A-C. ECFCs were treated for 24 hours with DMSO or Actinomycin D and lysed for relative protein quantification of MLC phosphorylation by immunoblot (A) and immunofluorescent imaging (B, C). Samples used for quantification of pMLC or MLC in (A) were run and transferred in parallel and GAPDH was used as internal loading control so that signal could be normalized between blots. n = 3, * p < 0.05, Student’s two-tailed unpaired t-test. Data shown as mean ± S.E.M. D-G. ECFCs were either pretreated with actinomycin D for 24 hours (E, E) or depleted of YAP and TAZ for 48 hours (F, G) prior to plating on glass coverslips. All cells were fixed for 3D confocal imaging at 10 minutes after attachment. D, F. Representative immunofluorescent images of basal (x-y) actin, pMLC, and nuclei with Alexa Fluor 647-conjugated phalloidin (magenta), Alexa Fluor 488-conjugated secondary (yellow), and DAPI (blue). Side views are orthogonal projections demonstrating cell height (y-z). E, G. Paired measurements of distance of apical-most pMLC signal above the nucleus after Act. D treatment (G) or YAP/TAZ depletion (I). n = 27-33, ** p < 0.003, **** p < 0.0001, student’s two-tailed t-test. Data are shown as mean ± S.E.M. H. Representative apical pMLC ring formation adjacent to the cell membrane in Y/T-depleted cell (cross section corresponds to dotted line in panel H). I, J. ECFCs were depleted of YAP and TAZ for 48 hours and treated with low dose (15 μM) blebbistatin for 1 hour. I. Representative immunofluorescent images actin and nuclei with Alexa Fluor 488-conjugated phalloidin (grey) and DAPI (blue) depicting ECFC with and without an actin cap. J. Number of cells with an organized, disorganized, or no perinuclear actin either on the basal or apical side of the cell. n = 147-150, p < 0.04, Chi square test with Bonferroni’s post hoc test. Data are shown as mean ± S.E.M or as cell number separated into categories.

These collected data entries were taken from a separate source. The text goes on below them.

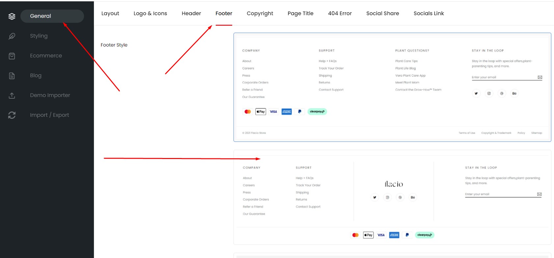The image size is (554, 258).
Task: Click Twitter icon in first footer preview
Action: click(x=476, y=93)

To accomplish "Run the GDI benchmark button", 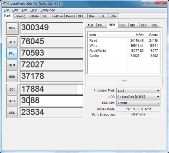I will coord(12,90).
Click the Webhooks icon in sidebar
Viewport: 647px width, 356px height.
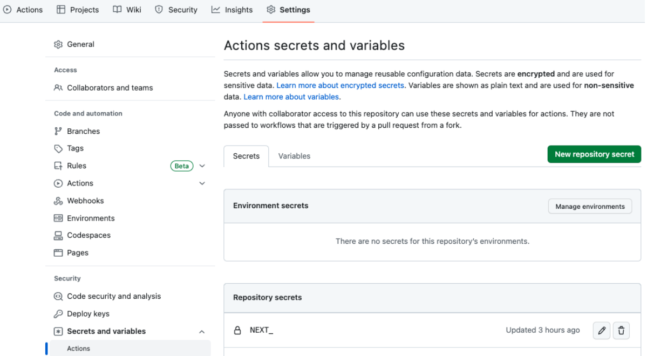coord(58,201)
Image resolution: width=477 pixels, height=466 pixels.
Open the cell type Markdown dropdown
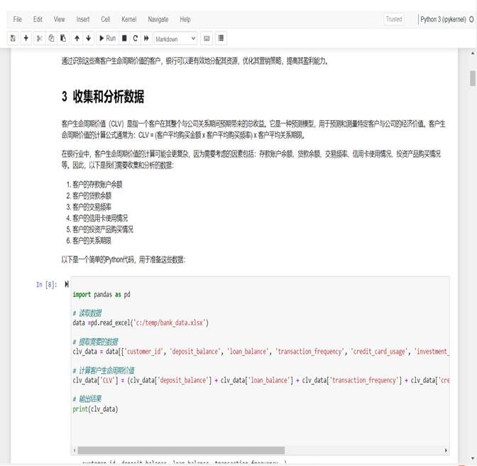[x=175, y=38]
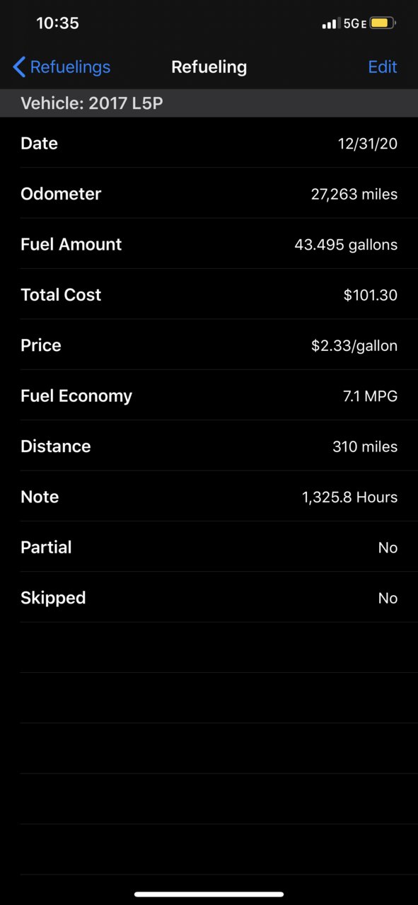Open Edit mode for this refueling
Viewport: 418px width, 905px height.
coord(383,67)
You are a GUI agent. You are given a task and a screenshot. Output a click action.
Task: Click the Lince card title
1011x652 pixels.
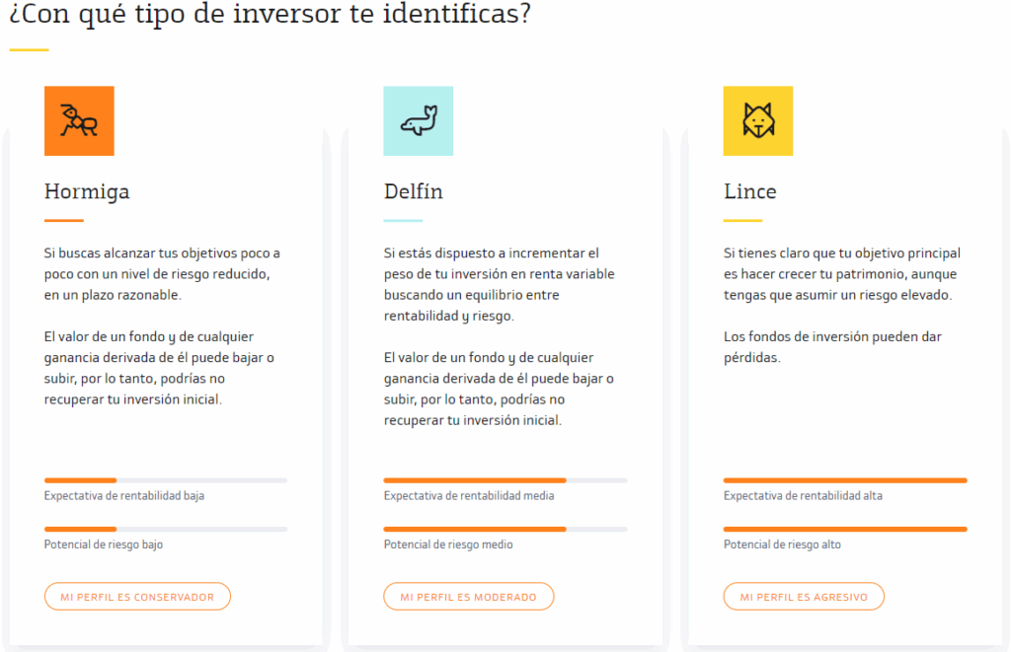750,191
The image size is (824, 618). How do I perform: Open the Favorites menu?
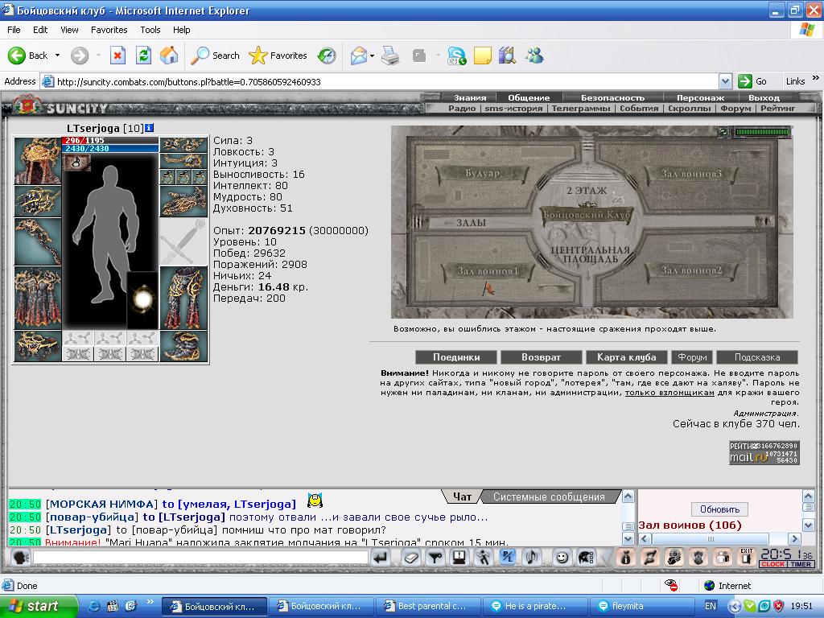[x=109, y=30]
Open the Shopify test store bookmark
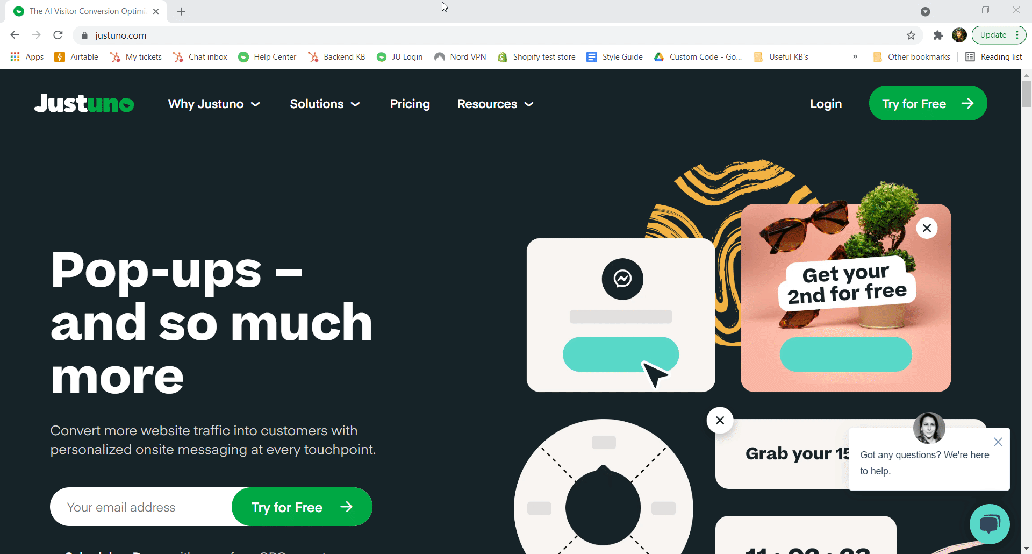This screenshot has height=554, width=1032. coord(537,57)
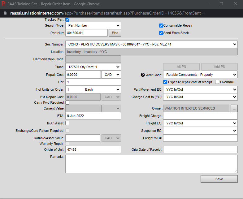Expand the Suspense EC dropdown
This screenshot has height=199, width=243.
coord(200,131)
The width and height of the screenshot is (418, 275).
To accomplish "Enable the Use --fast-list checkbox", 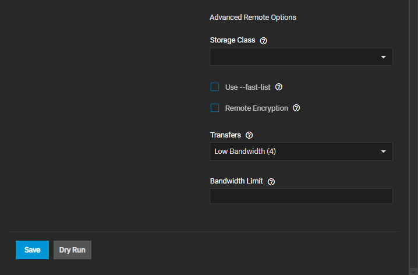I will [x=215, y=87].
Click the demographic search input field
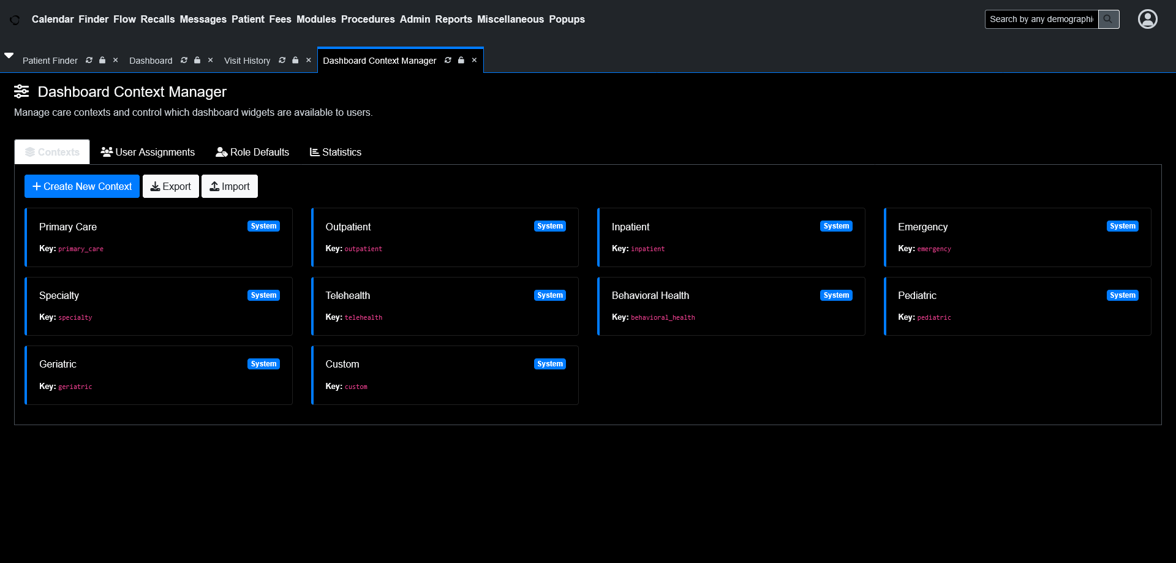 coord(1041,19)
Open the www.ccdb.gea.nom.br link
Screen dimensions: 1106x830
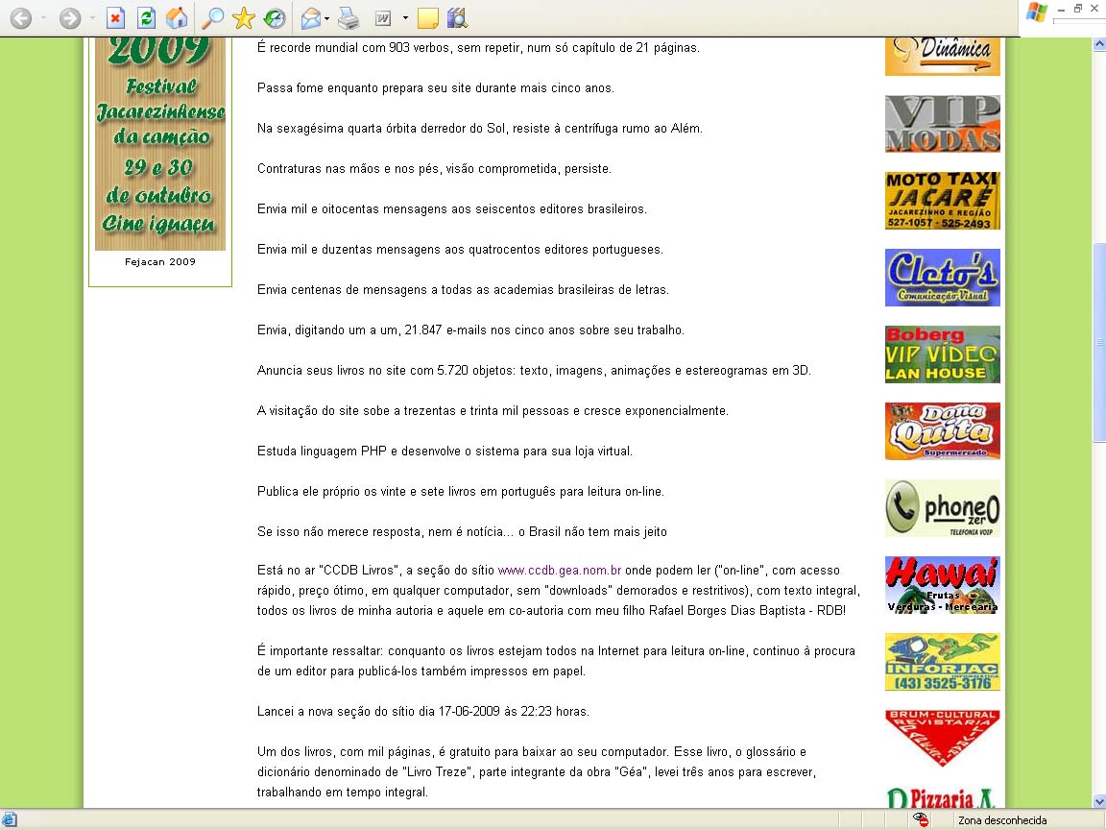pyautogui.click(x=560, y=571)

siRNA sense and antisense sequences (Dupont et al Nature 2011, Mason et al JCB 2019)

Effects of transcription inhibition on ECFCs motility and morphodynamics after attachment to soft (1 kPa), moderate (8 kPa), and stiff (18 kPa) matrices.

(A-E) mTomato-expressing ECFCs were seeded on hydrogels with either DMSO or actinomycin D (0.1 μg/mL) and cell (A, B) motility, (C, D) area, and (E, F) circularity tracked as a function of time after attachment. Soft-DMSO (n = 48 cells), soft-Act.D (n = 63 cells), Moderate-DMSO (n = 97 cells), Moderate-Act.D (n = 39 cells), stiff-DMSO (n = 41 cells), and stiff-Act.D (n = 36 cells). Figures include soft and stiff data reproduced from Figure 4, for comparison. Data are shown as mean ± S.E.M.

Effects of YAP/TAZ depletion on ECFCs motility and morphodynamics after attachment to soft (1 kPa), moderate (8 kPa), and stiff (18 kPa) matrices.

(A-B) ECFCs were depleted of YAP and TAZ for 24 or 48 hours then lysed for relative protein quantification by Western Blot. n = 3, * p < 0.04, ** p < 0.007, *** p = 0.0001, one-way ANOVA with Sidak’s post-hoc test. Data are shown as mean ± S.E.M. (C-H) mTomato-expressing ECFCs depleted of YAP and TAZ were seeded on hydrogels and cell (C, D) motility, (E, F) area, and (G, H) circularity tracked as a function of time after attachment. Soft-siControl (n = 40 cells), soft-YAP/TAZ (n = 77 cells), Moderate-siControl (n = 47 cells), Moderate-siYAP/TAZ (n = 57 cells), stiff-Control (n = 48 cells), and stiff-siYAP/TAZ (n = 33 cells). Figures include soft and stiff data reproduced from Figure 5, for comparison. Data are shown as mean ± S.E.M.